• _WORK ORDER_: Look through the material below and copy every line containing the word "item".

• _RECORD EXCERPTS_:
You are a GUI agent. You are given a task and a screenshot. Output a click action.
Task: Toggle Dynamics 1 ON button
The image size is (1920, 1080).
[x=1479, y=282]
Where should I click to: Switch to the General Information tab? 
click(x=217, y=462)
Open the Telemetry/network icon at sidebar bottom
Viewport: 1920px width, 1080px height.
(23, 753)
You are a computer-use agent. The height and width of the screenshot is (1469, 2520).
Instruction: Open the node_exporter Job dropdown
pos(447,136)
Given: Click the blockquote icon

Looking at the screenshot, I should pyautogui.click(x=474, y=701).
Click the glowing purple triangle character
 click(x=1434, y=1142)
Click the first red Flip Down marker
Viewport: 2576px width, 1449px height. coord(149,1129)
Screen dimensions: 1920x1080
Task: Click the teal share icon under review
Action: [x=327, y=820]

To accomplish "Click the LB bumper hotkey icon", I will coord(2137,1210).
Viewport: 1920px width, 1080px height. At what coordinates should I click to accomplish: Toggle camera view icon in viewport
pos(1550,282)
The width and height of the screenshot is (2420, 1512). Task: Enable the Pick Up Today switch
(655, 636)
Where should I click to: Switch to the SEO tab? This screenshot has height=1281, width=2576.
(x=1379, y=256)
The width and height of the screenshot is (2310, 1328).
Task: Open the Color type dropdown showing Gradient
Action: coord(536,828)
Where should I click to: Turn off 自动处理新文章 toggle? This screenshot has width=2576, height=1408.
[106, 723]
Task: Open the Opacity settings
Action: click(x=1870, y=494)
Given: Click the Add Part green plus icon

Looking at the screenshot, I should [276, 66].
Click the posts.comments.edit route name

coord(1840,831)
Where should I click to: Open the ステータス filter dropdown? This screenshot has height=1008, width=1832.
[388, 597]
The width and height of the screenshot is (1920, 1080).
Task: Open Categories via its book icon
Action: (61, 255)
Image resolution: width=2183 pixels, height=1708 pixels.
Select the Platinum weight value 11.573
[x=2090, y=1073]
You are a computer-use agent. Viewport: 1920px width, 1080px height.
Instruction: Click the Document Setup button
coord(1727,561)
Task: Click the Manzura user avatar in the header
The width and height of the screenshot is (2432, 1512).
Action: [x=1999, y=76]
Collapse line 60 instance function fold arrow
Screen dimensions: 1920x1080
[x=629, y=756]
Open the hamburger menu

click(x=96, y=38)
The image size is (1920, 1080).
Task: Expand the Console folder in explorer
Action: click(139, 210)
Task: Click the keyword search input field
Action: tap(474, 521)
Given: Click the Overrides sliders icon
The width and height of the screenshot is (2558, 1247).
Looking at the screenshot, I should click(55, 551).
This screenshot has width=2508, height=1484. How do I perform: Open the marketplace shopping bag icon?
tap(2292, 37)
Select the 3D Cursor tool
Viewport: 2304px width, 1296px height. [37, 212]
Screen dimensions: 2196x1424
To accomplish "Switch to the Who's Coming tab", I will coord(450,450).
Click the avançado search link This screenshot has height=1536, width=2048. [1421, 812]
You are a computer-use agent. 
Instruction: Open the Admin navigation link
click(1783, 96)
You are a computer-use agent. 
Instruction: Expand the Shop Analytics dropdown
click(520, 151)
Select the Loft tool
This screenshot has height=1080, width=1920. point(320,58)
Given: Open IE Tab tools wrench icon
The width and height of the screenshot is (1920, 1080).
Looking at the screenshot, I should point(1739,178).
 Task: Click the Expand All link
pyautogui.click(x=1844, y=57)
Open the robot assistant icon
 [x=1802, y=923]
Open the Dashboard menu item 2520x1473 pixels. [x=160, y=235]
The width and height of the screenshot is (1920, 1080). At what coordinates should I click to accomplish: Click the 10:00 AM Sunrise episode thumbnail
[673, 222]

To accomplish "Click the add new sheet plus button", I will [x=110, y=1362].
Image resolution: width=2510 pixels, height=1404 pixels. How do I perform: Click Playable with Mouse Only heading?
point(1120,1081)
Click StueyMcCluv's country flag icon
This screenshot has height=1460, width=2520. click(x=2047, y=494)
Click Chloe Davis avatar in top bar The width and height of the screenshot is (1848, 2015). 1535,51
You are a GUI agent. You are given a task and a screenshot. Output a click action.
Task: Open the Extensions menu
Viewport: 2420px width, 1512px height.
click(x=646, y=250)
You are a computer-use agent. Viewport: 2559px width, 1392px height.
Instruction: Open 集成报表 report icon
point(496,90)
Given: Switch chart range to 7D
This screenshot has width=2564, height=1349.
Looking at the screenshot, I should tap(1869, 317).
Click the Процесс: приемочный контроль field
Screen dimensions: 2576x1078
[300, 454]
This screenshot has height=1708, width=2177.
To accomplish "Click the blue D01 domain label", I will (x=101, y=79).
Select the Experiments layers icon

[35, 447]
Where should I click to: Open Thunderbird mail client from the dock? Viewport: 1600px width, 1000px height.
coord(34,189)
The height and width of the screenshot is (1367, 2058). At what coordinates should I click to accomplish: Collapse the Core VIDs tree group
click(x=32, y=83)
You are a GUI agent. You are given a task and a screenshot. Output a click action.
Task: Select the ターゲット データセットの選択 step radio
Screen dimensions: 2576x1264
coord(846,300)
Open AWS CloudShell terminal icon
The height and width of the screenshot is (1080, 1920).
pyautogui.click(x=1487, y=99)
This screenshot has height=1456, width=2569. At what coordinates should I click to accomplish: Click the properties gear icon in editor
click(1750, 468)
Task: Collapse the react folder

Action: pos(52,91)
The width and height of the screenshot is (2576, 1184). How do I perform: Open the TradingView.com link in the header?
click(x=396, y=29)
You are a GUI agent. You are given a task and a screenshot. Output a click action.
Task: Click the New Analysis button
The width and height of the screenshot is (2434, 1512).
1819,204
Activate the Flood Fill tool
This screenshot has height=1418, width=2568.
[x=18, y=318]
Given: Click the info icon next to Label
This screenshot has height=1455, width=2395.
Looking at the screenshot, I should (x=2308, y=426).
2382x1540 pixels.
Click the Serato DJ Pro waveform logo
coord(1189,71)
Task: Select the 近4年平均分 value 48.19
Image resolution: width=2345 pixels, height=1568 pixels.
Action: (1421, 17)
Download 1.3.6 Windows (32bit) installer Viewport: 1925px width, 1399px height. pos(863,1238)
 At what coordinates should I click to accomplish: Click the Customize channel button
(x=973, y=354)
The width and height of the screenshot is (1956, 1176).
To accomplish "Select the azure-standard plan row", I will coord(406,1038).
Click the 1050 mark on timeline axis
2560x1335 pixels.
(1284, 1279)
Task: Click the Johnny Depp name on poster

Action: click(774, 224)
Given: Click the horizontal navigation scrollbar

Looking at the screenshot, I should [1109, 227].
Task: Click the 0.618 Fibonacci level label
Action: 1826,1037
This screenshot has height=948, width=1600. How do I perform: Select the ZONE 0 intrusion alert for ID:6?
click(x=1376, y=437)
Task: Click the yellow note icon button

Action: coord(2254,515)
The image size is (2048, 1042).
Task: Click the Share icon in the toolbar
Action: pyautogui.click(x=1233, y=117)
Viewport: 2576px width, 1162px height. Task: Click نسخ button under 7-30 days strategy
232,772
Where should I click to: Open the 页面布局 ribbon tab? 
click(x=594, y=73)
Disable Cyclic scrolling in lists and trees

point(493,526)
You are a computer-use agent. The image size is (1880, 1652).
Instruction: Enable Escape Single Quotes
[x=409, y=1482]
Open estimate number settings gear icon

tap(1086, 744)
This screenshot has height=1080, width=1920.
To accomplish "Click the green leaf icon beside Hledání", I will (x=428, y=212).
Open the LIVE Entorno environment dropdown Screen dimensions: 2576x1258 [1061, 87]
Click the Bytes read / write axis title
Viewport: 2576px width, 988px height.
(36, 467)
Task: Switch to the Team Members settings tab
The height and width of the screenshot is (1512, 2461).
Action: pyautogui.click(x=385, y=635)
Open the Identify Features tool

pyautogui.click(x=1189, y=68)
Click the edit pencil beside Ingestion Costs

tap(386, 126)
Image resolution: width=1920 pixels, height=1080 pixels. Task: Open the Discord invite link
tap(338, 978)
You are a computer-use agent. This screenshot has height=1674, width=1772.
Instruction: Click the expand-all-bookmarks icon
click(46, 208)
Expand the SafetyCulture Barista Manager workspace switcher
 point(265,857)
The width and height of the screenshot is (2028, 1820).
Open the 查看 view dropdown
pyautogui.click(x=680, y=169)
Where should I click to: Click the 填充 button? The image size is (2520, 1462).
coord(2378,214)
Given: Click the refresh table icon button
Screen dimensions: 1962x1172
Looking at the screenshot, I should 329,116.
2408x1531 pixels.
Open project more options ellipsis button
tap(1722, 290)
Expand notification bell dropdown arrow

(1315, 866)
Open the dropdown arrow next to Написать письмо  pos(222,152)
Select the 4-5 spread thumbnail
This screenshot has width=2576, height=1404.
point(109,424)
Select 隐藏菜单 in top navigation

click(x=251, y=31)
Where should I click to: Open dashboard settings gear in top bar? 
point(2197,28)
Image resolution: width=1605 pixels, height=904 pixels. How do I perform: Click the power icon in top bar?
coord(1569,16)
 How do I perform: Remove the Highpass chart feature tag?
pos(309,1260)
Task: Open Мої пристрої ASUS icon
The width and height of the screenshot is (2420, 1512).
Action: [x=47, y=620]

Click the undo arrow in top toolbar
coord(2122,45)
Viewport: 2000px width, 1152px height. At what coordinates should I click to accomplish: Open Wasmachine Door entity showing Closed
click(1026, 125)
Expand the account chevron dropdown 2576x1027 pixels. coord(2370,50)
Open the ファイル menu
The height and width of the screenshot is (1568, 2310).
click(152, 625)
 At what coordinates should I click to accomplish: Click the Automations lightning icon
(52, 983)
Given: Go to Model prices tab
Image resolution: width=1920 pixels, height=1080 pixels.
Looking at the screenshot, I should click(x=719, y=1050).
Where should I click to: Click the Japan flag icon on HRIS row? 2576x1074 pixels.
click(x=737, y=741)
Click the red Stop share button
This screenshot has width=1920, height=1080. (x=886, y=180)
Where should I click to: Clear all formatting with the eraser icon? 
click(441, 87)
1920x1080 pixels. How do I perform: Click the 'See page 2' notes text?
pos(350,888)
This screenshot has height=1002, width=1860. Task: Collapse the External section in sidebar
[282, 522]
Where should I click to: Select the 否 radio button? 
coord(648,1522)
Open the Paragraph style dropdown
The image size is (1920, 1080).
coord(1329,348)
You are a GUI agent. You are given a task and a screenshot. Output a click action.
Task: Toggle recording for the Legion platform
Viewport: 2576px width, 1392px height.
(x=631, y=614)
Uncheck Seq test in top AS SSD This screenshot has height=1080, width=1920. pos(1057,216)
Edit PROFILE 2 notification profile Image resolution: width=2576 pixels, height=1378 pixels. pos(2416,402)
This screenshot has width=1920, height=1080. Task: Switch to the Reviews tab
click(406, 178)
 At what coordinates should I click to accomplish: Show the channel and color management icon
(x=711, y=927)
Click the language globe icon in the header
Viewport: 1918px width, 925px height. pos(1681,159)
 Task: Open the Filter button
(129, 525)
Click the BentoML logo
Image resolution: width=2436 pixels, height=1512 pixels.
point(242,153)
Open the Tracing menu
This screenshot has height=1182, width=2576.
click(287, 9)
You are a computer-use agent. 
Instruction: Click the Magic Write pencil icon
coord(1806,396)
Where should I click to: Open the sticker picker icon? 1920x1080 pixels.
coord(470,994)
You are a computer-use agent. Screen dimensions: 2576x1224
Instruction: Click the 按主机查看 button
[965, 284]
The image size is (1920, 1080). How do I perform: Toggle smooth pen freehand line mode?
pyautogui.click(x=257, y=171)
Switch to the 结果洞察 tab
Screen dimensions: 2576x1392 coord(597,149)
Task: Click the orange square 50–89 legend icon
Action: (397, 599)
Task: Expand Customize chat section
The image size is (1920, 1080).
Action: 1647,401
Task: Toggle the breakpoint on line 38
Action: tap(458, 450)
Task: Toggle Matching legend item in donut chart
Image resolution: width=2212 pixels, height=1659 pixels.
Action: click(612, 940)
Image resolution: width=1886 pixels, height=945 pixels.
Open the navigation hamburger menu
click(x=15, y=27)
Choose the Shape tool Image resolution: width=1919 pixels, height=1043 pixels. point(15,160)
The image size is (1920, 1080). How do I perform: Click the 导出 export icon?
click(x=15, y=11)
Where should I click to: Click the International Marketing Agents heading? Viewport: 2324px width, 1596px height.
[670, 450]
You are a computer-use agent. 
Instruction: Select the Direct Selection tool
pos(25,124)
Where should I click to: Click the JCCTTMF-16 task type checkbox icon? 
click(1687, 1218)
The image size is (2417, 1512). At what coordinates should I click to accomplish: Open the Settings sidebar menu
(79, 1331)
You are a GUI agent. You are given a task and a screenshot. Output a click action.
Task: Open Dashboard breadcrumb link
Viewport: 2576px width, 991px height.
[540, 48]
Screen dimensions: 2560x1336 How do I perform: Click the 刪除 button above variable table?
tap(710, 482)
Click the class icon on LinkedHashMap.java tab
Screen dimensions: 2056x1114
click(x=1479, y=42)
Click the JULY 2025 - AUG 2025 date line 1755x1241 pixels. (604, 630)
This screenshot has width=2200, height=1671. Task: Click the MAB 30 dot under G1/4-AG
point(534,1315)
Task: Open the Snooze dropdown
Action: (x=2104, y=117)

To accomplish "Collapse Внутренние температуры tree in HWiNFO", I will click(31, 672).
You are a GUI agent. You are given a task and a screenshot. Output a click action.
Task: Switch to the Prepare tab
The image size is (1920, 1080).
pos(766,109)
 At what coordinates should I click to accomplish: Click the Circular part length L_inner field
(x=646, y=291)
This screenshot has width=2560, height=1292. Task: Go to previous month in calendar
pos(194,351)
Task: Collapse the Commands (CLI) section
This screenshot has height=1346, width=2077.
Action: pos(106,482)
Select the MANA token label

• _TASK ANSWER_:
Open the Dashboard menu item 2520x1473 pixels. [x=160, y=235]
Task: Toggle Matching legend item in donut chart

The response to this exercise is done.